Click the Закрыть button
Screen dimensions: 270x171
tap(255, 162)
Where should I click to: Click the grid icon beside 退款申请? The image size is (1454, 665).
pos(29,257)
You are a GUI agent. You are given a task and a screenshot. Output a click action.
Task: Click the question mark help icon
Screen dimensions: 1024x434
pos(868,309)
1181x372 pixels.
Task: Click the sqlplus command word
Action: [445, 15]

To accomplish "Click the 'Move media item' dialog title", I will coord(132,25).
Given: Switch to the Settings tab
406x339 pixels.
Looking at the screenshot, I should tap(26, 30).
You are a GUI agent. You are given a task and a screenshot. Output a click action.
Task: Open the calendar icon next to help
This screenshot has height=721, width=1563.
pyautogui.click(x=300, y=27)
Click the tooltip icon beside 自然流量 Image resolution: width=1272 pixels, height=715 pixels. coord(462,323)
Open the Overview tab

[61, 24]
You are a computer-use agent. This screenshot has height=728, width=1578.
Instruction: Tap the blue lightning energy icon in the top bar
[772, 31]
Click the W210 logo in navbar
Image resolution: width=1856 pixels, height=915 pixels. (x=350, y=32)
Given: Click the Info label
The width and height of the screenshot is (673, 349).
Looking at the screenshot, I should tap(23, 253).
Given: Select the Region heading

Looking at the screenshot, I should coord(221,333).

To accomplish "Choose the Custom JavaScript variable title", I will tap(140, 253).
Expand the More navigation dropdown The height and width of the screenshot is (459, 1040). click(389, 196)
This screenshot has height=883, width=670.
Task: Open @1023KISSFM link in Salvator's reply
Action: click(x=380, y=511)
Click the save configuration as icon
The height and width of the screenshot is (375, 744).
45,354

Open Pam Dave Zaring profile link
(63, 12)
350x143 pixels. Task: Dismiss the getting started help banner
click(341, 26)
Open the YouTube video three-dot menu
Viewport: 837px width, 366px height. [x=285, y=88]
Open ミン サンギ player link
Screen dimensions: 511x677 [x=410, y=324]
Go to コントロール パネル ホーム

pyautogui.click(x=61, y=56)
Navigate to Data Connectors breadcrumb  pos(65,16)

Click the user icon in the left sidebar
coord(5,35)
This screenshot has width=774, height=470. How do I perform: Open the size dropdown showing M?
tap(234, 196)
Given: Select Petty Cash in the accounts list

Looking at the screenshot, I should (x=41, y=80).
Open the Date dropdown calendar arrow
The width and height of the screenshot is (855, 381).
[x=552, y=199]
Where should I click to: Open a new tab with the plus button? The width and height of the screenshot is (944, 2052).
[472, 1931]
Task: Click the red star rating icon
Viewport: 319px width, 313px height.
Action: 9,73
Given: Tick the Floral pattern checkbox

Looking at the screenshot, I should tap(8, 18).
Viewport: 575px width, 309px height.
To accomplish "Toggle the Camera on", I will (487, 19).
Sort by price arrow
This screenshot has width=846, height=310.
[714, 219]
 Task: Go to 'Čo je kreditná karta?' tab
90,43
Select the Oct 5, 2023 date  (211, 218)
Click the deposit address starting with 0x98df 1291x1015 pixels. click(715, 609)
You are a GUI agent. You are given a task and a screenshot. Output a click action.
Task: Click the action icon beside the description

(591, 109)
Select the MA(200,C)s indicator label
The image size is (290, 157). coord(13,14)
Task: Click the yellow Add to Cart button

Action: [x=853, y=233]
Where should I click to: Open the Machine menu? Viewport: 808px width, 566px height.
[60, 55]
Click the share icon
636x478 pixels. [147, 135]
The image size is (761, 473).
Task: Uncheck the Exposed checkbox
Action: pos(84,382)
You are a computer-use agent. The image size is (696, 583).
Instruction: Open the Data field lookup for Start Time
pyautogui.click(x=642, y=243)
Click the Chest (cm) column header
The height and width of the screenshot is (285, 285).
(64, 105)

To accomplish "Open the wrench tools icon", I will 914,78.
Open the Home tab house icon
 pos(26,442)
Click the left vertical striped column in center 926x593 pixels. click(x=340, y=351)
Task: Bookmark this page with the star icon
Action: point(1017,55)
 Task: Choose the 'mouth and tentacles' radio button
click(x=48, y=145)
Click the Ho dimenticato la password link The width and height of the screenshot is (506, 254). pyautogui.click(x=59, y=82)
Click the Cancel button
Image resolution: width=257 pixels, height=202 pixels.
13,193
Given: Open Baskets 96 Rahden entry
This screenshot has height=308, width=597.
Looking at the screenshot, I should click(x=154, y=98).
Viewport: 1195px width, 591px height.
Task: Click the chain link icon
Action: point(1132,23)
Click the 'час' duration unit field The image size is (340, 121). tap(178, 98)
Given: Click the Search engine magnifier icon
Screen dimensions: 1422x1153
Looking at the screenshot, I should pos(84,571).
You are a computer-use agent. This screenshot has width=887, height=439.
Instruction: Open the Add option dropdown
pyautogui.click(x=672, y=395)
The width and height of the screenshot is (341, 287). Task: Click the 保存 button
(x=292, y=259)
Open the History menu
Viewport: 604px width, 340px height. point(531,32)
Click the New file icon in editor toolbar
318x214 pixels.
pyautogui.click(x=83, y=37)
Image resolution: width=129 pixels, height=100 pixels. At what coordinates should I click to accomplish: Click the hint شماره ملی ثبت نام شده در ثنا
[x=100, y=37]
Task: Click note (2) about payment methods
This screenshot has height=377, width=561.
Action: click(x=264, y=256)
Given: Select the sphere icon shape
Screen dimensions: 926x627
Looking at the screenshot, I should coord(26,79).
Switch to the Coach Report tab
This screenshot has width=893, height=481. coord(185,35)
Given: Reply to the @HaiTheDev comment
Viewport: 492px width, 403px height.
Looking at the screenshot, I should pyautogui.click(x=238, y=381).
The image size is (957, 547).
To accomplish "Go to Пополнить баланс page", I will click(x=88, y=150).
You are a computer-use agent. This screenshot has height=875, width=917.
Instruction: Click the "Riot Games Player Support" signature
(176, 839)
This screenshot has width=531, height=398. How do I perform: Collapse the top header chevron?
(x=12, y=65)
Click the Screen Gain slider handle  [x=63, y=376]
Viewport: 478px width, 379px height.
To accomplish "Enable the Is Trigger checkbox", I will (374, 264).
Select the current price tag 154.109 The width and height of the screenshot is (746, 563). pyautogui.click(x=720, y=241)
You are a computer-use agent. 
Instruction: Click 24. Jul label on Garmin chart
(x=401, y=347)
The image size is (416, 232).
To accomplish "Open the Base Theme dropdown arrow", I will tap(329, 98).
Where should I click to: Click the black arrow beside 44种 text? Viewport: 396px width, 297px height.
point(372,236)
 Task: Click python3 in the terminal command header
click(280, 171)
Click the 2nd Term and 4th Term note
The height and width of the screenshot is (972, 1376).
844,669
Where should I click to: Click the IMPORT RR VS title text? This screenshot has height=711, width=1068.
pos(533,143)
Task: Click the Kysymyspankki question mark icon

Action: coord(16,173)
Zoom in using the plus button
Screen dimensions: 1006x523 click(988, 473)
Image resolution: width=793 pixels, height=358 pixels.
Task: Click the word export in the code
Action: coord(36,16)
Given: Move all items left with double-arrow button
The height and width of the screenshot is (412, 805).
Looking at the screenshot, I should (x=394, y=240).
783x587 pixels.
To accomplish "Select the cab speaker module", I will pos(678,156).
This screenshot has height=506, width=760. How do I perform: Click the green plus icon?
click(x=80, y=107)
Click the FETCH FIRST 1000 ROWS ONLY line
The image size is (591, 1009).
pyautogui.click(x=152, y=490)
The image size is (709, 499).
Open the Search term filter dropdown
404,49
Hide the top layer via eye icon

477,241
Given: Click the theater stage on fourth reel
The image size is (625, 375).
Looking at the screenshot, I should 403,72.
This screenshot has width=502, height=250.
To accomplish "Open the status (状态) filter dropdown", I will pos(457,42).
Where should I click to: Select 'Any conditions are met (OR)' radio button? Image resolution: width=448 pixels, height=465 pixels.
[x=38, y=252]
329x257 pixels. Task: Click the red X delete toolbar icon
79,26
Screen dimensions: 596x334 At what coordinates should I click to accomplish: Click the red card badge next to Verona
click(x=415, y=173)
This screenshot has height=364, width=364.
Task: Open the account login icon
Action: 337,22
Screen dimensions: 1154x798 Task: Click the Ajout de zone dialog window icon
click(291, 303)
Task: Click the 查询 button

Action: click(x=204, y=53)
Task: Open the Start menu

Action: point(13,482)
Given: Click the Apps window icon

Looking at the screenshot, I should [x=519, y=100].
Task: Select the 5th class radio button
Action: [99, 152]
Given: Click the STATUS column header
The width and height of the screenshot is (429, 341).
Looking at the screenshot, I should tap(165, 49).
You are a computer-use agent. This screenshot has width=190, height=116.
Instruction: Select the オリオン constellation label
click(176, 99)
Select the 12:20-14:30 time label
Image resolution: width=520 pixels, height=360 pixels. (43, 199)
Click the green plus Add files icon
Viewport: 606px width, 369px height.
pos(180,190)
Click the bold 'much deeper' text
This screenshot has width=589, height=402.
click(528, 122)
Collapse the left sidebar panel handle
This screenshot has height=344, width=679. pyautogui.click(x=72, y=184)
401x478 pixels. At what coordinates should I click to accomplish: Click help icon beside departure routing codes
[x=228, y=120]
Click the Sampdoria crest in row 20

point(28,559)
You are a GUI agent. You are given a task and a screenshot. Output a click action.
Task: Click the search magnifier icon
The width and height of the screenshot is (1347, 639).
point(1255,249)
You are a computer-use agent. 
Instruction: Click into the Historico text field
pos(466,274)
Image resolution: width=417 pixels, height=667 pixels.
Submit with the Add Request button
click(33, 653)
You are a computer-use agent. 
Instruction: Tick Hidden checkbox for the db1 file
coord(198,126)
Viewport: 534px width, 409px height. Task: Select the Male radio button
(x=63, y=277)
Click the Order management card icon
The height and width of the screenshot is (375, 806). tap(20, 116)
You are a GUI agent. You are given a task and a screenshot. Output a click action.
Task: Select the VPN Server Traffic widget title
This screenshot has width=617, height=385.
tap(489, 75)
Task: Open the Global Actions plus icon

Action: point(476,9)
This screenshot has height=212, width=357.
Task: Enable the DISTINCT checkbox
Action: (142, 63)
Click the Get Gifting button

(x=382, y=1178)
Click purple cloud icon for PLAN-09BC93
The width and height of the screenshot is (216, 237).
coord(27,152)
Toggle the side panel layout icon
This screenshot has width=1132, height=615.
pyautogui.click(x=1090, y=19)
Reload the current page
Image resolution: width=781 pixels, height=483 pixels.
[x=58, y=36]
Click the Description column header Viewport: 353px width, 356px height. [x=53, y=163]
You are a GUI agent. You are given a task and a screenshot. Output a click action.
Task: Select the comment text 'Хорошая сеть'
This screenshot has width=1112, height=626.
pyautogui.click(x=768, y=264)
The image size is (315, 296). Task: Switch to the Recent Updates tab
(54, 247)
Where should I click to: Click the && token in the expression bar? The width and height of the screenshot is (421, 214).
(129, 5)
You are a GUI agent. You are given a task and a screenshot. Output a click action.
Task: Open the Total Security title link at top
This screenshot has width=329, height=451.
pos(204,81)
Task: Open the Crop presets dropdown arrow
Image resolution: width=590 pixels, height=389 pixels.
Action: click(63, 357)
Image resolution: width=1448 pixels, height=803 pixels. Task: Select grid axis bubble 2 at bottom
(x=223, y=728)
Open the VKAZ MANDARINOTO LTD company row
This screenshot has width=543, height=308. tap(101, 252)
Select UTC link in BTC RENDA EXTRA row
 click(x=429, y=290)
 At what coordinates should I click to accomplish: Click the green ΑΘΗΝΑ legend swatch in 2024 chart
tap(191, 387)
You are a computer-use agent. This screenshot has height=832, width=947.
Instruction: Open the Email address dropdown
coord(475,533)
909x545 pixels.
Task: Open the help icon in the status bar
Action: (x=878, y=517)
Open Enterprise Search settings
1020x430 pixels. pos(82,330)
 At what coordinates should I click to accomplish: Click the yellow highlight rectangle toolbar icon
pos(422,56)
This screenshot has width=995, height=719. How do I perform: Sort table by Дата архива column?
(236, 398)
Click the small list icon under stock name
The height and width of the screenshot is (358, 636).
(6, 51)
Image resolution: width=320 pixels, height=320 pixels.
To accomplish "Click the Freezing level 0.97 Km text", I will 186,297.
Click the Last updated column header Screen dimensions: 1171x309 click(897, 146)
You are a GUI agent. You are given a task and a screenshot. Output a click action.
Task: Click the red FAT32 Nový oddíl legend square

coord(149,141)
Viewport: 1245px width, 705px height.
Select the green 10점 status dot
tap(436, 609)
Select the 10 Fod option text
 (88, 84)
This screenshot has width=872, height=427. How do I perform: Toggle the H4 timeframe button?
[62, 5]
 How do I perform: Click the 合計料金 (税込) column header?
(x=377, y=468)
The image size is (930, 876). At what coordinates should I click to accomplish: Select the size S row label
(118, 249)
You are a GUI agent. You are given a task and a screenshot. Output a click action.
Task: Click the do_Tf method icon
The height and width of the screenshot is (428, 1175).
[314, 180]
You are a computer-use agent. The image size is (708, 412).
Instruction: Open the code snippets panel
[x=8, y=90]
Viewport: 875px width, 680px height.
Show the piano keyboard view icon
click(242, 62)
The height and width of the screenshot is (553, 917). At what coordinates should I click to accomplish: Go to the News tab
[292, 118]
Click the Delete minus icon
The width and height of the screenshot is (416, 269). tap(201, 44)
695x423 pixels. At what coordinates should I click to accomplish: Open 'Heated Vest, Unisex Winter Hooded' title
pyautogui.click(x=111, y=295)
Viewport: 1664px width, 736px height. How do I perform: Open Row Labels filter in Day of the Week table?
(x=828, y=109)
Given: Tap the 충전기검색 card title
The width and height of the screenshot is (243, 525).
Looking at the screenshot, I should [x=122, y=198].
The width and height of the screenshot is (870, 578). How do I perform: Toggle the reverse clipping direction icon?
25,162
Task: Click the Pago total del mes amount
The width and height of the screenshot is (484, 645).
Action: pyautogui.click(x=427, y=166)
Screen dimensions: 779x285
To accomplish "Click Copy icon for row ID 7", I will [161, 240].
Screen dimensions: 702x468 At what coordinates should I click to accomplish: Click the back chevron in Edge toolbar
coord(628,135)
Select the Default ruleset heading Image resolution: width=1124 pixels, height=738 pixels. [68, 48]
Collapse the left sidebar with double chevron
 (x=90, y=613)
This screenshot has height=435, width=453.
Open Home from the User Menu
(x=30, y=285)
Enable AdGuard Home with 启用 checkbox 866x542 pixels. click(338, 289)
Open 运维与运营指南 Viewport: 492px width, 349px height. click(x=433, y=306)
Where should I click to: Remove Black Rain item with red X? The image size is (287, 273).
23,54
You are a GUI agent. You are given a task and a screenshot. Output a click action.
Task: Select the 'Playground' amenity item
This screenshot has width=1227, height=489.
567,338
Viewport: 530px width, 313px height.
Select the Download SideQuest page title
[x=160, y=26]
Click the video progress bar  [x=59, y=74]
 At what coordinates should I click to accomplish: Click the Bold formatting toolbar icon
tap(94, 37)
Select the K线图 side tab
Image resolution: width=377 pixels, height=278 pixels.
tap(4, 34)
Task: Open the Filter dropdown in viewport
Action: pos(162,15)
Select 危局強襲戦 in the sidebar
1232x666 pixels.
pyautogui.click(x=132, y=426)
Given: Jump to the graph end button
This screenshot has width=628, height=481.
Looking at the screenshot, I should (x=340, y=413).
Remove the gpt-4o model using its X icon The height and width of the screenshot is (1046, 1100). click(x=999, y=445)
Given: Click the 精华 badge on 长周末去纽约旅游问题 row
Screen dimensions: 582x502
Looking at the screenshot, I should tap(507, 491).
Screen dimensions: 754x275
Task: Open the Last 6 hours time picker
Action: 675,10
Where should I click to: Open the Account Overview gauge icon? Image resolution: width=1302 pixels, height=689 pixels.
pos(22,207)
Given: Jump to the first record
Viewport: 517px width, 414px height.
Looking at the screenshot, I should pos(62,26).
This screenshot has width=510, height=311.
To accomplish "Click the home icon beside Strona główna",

--------------------------------

TASK STATEMENT:
Provide only the count of lines in the data above that include the string "Jump".

COMPLETED EXERCISE:
2